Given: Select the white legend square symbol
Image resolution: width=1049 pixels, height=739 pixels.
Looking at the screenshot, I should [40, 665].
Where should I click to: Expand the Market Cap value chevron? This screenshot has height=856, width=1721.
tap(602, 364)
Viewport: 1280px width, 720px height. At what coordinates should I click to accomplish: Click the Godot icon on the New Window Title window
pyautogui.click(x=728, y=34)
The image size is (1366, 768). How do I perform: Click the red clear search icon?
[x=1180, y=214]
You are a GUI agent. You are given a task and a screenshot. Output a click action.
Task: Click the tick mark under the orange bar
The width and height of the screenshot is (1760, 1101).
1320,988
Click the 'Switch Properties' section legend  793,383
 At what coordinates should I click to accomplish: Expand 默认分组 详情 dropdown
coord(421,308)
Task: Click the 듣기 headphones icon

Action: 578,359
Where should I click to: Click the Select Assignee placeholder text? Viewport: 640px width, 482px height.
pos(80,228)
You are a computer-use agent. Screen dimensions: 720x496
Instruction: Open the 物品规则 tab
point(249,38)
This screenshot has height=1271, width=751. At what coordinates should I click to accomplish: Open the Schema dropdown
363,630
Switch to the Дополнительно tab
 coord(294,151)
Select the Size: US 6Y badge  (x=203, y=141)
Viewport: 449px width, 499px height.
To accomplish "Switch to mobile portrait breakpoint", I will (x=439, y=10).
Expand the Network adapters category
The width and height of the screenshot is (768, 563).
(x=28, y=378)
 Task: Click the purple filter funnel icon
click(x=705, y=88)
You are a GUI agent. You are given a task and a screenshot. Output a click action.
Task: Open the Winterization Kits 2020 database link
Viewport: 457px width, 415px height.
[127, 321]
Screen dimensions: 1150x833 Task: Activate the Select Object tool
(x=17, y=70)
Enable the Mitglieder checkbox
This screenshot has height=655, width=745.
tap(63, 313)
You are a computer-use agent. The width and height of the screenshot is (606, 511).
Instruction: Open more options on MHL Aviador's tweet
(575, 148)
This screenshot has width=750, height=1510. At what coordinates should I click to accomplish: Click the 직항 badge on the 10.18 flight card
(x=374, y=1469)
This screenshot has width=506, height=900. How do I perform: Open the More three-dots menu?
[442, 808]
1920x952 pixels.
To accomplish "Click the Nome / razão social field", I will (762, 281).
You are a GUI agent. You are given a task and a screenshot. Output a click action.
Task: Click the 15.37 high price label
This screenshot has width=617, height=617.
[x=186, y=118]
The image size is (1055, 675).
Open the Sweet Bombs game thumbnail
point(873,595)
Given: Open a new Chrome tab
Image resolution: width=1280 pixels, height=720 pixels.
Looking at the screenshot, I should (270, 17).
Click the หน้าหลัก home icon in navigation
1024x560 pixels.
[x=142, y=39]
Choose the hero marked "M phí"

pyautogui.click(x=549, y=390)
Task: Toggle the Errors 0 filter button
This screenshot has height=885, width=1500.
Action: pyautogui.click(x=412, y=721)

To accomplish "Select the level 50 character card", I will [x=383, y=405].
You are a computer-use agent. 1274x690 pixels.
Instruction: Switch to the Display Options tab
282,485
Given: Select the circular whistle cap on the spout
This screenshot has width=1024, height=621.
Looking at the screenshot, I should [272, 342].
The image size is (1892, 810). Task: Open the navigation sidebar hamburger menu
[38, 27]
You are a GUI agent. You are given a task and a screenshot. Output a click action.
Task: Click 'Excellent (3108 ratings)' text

----

* _WHAT YOU WILL DO_
When you answer, output each line of the data exactly as given, from its first line up to and including the one with "Select the Size: US".

* _EXERCISE RESPONSE_
Given: Select the white legend square symbol
Image resolution: width=1049 pixels, height=739 pixels.
Looking at the screenshot, I should [40, 665].
Where should I click to: Expand the Market Cap value chevron? This screenshot has height=856, width=1721.
tap(602, 364)
Viewport: 1280px width, 720px height. At what coordinates should I click to accomplish: Click the Godot icon on the New Window Title window
pyautogui.click(x=728, y=34)
The image size is (1366, 768). How do I perform: Click the red clear search icon?
[x=1180, y=214]
You are a GUI agent. You are given a task and a screenshot. Output a click action.
Task: Click the tick mark under the orange bar
The width and height of the screenshot is (1760, 1101).
1320,988
Click the 'Switch Properties' section legend  793,383
 At what coordinates should I click to accomplish: Expand 默认分组 详情 dropdown
coord(421,308)
Task: Click the 듣기 headphones icon

Action: 578,359
Where should I click to: Click the Select Assignee placeholder text? Viewport: 640px width, 482px height.
pos(80,228)
You are a computer-use agent. Screen dimensions: 720x496
Instruction: Open the 物品规则 tab
point(249,38)
This screenshot has height=1271, width=751. At what coordinates should I click to accomplish: Open the Schema dropdown
363,630
Switch to the Дополнительно tab
 coord(294,151)
Select the Size: US 6Y badge  (x=203, y=141)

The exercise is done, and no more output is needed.